(RECORDS FOR THIS EXERCISE Opens)

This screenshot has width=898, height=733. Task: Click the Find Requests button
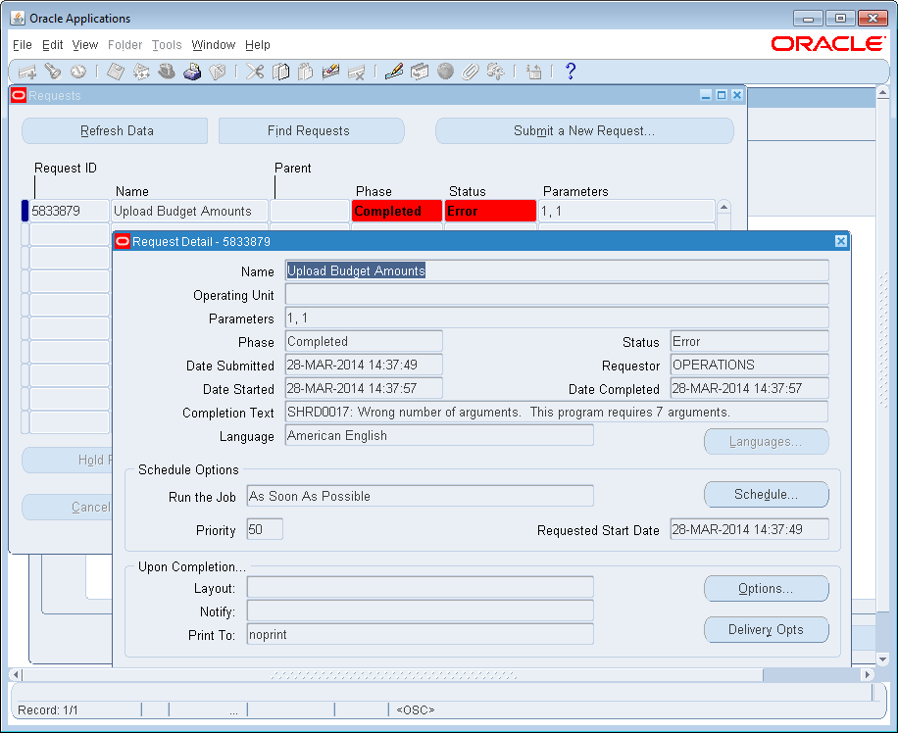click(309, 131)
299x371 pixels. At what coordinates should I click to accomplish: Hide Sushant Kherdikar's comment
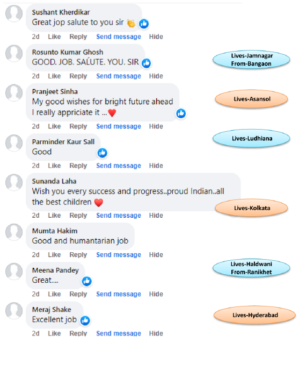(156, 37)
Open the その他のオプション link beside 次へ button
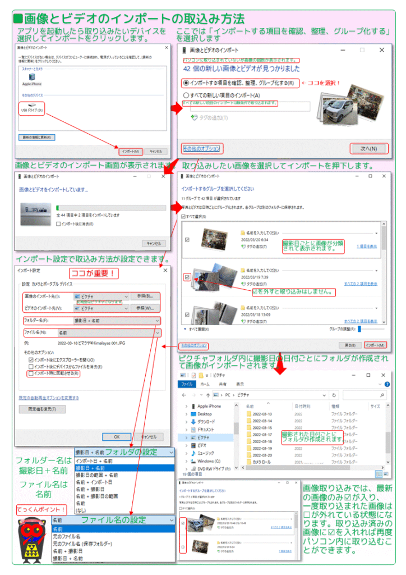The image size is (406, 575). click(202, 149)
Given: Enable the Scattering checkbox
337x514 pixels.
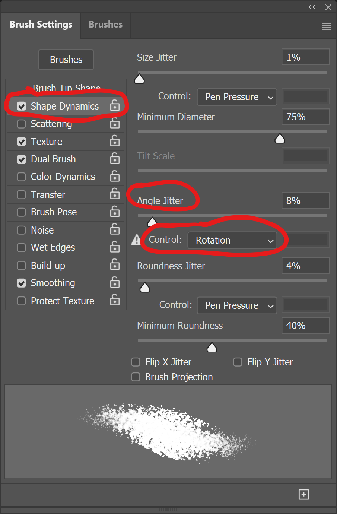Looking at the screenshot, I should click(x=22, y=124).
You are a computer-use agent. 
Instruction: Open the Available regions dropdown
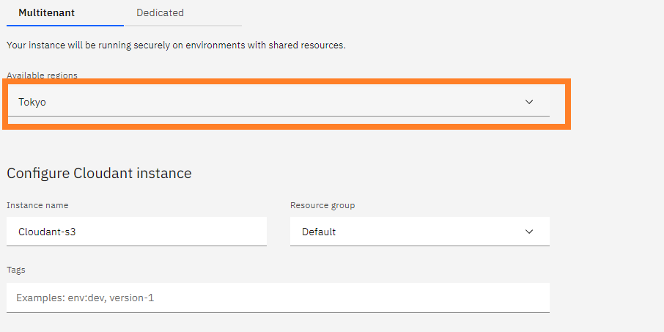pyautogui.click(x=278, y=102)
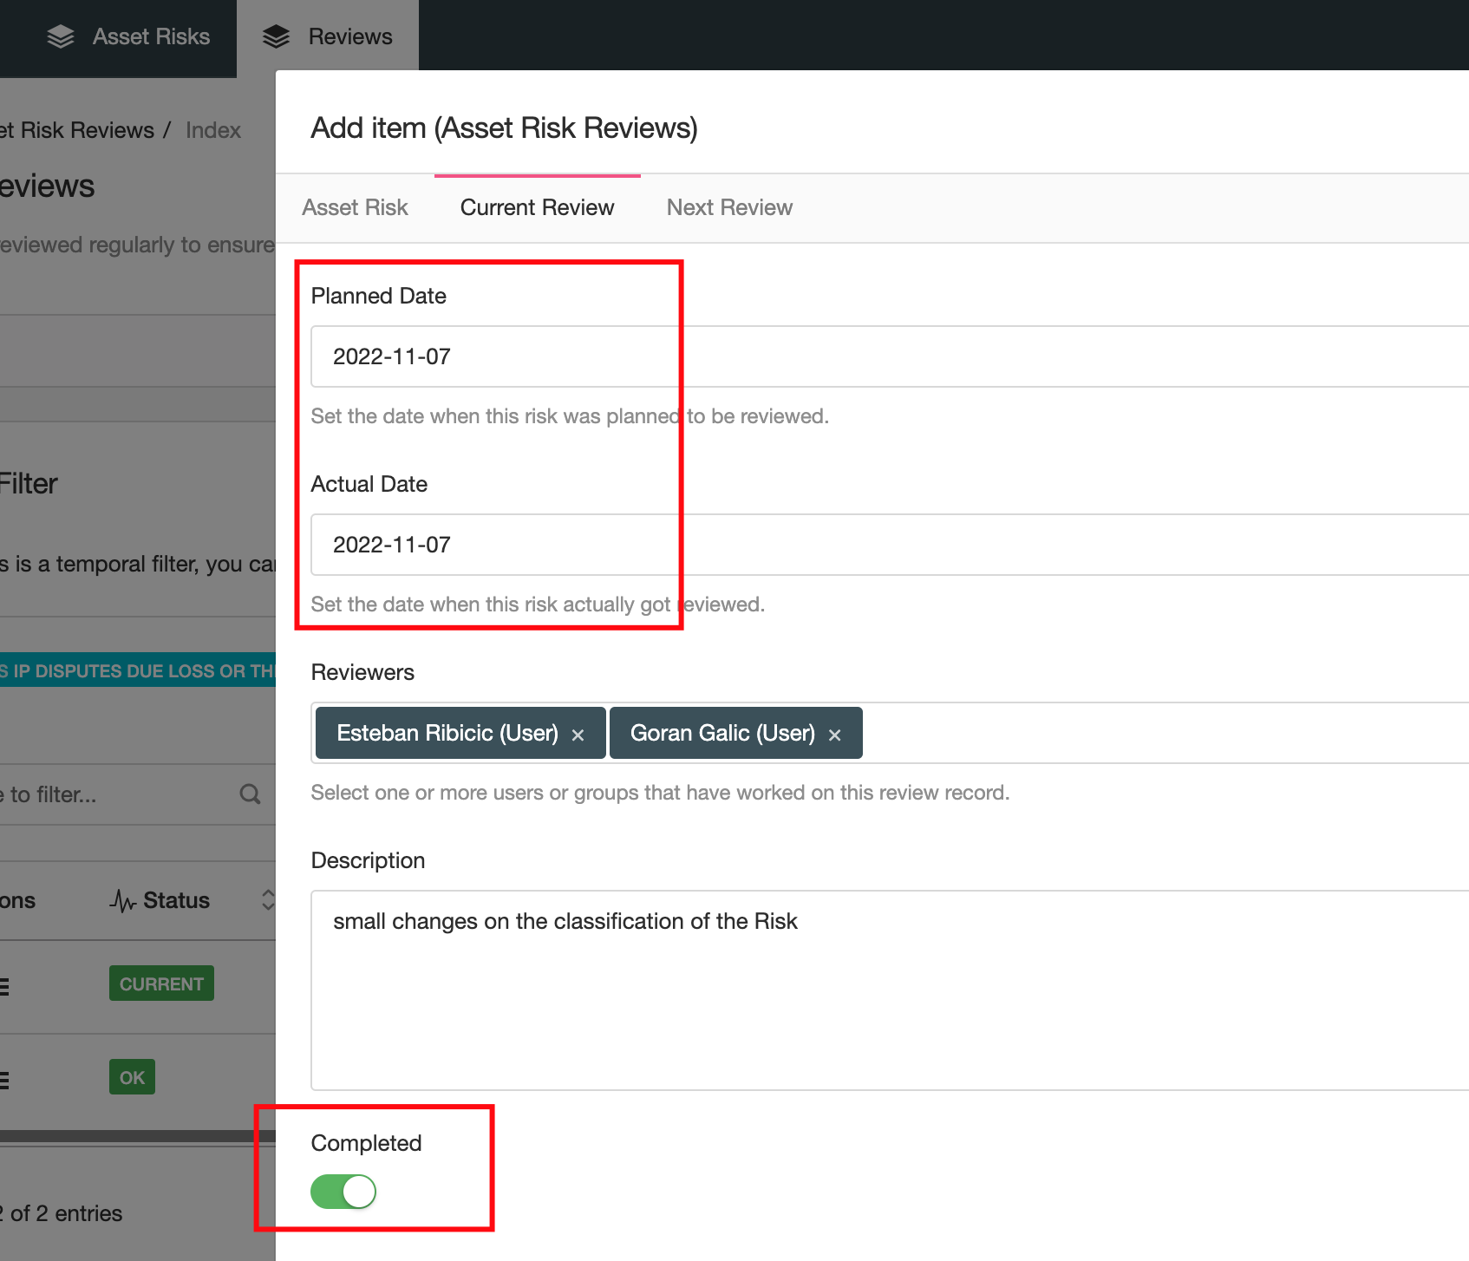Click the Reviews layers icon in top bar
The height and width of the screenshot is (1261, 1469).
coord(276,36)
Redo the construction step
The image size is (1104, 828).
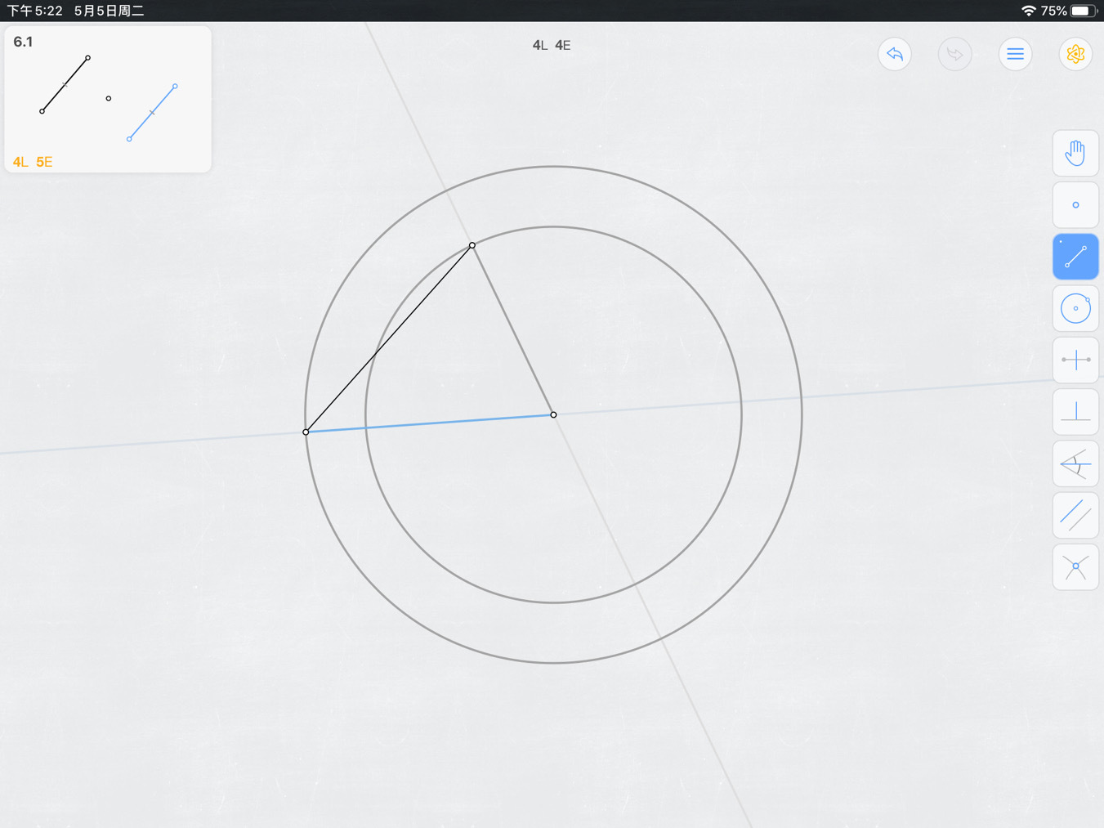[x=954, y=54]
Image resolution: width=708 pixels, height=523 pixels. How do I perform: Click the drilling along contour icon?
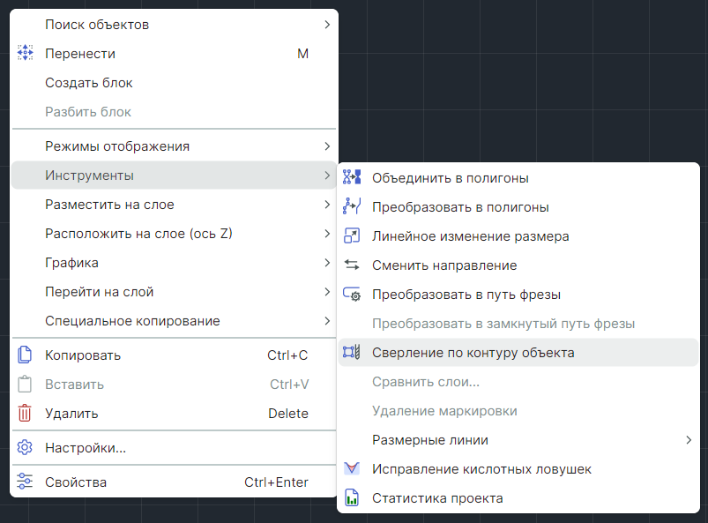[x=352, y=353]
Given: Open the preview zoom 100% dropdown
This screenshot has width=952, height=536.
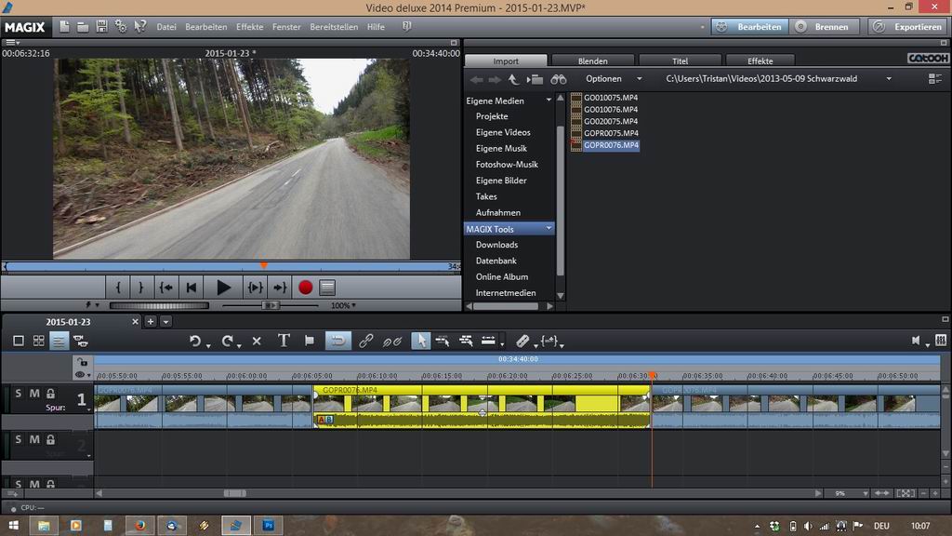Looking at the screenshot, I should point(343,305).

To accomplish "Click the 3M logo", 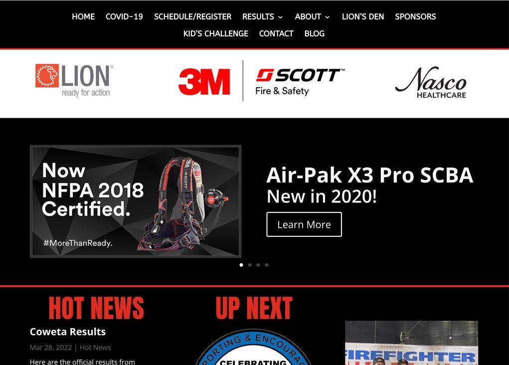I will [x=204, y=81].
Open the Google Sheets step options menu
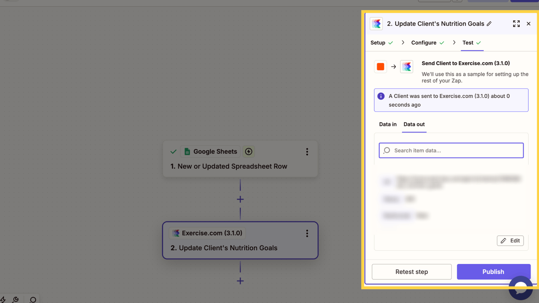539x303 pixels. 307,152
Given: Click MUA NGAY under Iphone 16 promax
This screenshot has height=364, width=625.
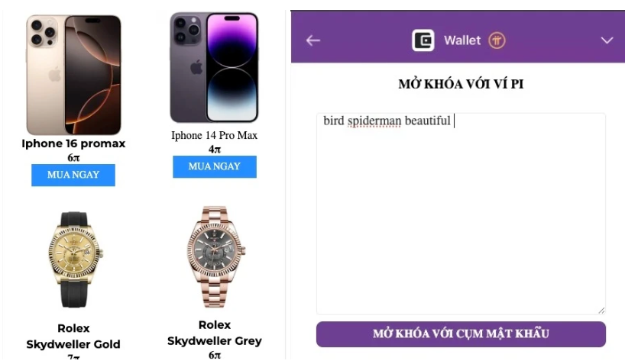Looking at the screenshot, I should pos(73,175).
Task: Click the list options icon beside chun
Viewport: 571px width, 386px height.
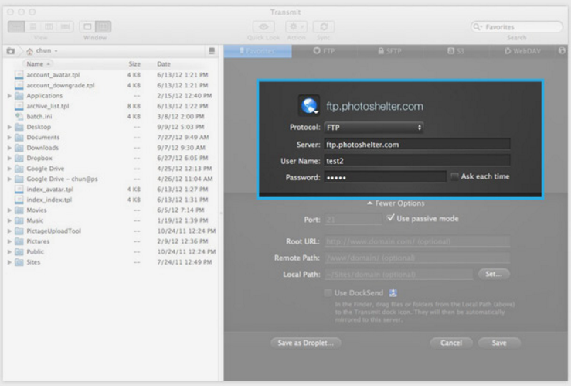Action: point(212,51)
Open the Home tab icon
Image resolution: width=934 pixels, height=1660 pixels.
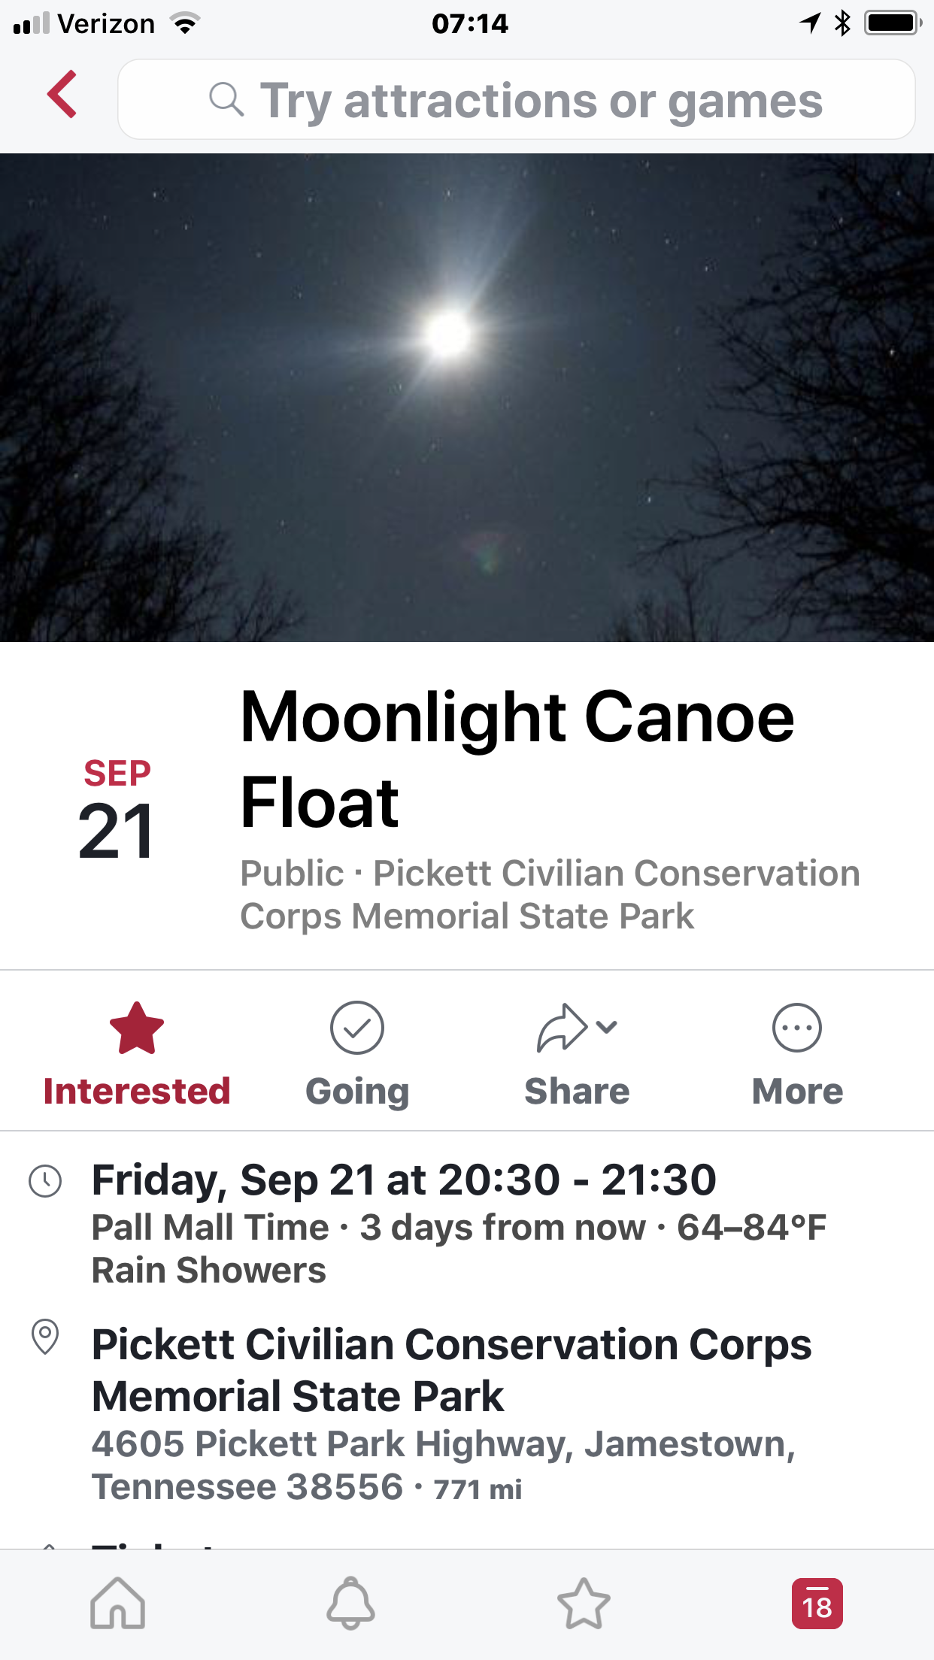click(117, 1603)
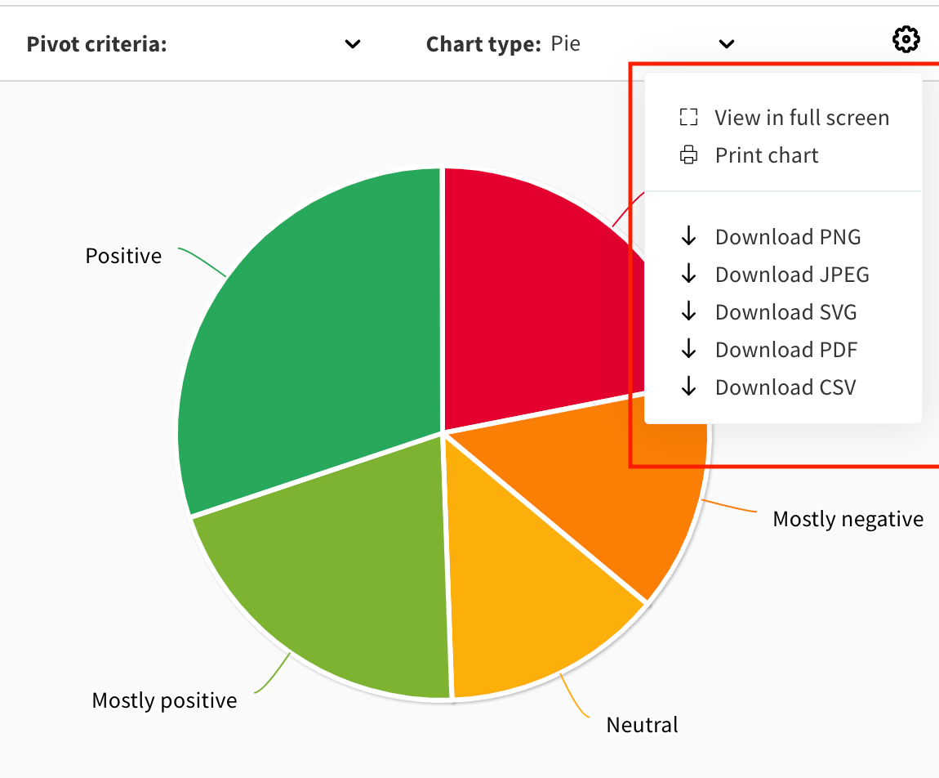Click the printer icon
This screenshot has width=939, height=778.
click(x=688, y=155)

(RECORDS FOR THIS EXERCISE Closes)

EXERCISE:
Among the lines above, find the ones containing "Given" and copy them.

SOLUTION TO THE EXERCISE:
Given: Enable the Scattering checkbox
Given: Open the preview zoom 100% dropdown
Given: Click MUA NGAY under Iphone 16 promax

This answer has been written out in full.